---------- Available records
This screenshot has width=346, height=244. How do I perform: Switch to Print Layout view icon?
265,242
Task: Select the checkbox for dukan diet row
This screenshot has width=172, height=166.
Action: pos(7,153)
--------------------
What to produce: Would you copy all of the records above back word for word, keeping each line as it appears?

The response:
This screenshot has width=346, height=244. How do I perform: Switch to Print Layout view icon?
265,242
Task: Select the checkbox for dukan diet row
This screenshot has width=172, height=166.
Action: pos(7,153)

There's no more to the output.